Buzz, buzz, buzz

From Greg Williams (920108)

AVERY: The PostScript files are BIG. The best thing to do is send Bill Powers
money for postage for a hard copy. It would cost me a lot to send via e-mail,
and disks would probably cost as much as the paper itself.

CHUCK: PictureThis works ONLY with PostScript printers. It is possible to get
programs to emulate PostScript on dot-matrix printers, but I don't recommend
it. If you have FULL-TIME access to a LaserJet with a PostScript cartridge,
let me know.

Bill Powers (930107.0830)

But Newton DID propose a generative model. It went "Every bit of
matter in the universe attracts every other bit of matter with a
force proportional to the product of the masses and inversely
proportional to the square of their separation." This was
certainly not what was observed. The observations had to do with
behavior of planets, the moon, and thrown and dropped objects.
Newton proposed an underlying set of entities called "masses"
which had the property stated in his universal law.

I think that Newton's "model" does not postulate an underlying mechanism for
gravity (in fact, folks are still working on models to do this), but only
generalizes the observations, as Skinner's functional relations among
observables describe behavior. Skinner could not say WHY a rat should EVER
become hungry; Newton could not say WHY gravitation should be at all (or why
it should not turn off at odd times, or even why the power involved is 2,
rather than something else). Both Skinner and Newton simply had faith that the
next bit of data (rat or matter) would be like previous ones they had
described correctly (in hindsight). Skinner deferred to physiologists and
evolutionary biologists to make generative models which would go beyond his
faith; Newton deferred to later physicists.

Newton did propose that an entity he called "mass" was the important feature
of matter with respect to gravitational attraction. That entity might be
construed as "underlying" the observable phenomena, but it doesn't seem to me
to provide a underlying mechanism.
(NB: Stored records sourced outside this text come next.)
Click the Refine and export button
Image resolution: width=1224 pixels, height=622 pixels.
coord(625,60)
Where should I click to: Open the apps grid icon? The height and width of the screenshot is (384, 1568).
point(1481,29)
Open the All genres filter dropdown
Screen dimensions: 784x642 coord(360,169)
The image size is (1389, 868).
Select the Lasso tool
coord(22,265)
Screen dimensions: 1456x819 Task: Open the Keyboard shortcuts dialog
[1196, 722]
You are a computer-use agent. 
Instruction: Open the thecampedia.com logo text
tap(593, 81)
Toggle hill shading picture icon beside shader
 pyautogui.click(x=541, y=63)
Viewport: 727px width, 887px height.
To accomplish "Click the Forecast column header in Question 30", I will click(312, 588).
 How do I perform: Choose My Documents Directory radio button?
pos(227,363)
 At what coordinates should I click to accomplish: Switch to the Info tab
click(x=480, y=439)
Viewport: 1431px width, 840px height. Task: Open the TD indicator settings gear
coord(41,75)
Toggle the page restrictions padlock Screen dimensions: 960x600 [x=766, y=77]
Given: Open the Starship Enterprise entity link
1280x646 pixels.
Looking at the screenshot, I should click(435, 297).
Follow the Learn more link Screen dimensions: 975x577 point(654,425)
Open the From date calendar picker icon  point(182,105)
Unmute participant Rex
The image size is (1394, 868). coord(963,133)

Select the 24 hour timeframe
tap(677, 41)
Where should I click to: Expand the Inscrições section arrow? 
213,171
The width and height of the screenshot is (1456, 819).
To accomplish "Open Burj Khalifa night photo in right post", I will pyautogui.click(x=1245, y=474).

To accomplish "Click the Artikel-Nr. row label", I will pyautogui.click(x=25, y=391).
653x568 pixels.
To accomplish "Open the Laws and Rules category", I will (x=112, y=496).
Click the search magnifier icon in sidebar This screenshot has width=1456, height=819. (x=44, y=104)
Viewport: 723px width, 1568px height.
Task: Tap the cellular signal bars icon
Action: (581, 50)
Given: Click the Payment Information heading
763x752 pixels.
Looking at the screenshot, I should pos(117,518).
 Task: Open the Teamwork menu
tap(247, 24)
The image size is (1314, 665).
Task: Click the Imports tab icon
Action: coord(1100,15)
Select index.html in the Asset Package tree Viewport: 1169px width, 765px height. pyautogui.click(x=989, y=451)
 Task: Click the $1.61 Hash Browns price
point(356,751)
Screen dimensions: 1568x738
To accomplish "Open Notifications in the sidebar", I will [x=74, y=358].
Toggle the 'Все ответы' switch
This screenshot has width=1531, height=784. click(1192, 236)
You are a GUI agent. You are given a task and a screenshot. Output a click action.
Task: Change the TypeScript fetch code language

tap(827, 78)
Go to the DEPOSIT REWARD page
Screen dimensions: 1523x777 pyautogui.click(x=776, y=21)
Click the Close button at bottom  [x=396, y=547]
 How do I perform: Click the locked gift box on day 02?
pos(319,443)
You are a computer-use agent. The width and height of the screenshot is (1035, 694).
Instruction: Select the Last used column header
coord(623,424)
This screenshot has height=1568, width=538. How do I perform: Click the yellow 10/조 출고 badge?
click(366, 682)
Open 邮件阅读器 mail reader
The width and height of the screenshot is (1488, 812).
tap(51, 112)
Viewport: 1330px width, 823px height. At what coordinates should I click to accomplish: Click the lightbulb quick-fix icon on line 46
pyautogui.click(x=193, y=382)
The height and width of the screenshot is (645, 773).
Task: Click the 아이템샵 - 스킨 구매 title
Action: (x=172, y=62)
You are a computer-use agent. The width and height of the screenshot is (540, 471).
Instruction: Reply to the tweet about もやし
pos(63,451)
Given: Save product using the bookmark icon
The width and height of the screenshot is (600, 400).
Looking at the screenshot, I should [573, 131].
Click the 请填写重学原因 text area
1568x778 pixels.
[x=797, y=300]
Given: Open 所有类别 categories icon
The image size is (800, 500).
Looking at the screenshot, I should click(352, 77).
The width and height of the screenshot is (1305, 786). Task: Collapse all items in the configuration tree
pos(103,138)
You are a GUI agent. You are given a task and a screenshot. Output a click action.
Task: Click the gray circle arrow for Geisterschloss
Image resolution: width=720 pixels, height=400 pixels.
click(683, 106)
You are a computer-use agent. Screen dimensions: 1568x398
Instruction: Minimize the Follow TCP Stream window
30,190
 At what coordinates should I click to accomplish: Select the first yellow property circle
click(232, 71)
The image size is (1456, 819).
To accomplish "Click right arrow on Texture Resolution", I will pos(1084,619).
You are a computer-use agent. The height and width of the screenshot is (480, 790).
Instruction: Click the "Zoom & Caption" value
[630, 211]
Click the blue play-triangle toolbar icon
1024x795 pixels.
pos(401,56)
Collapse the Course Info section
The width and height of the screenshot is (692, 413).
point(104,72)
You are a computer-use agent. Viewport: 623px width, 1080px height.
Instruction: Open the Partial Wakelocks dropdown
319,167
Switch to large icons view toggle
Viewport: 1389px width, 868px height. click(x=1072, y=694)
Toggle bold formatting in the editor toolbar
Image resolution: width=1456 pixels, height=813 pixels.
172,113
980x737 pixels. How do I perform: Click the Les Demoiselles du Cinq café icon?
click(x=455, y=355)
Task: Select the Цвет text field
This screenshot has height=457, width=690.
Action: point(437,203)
To me, it seems that Newton took exactly
the same position as Skinner: that functional relationships among observables
which have provided good predictions in the past are acceptable for making
future predictions without their being explained and delimited by models of
underlying mechanisms. If Newton had been asked, "But why is there such an
entity as 'mass'?", he probably would have answered that he wasn't about to
speculate on that, and not just because of timidity -- his purposes didn't
require it. Ditto for Skinner on "hunger."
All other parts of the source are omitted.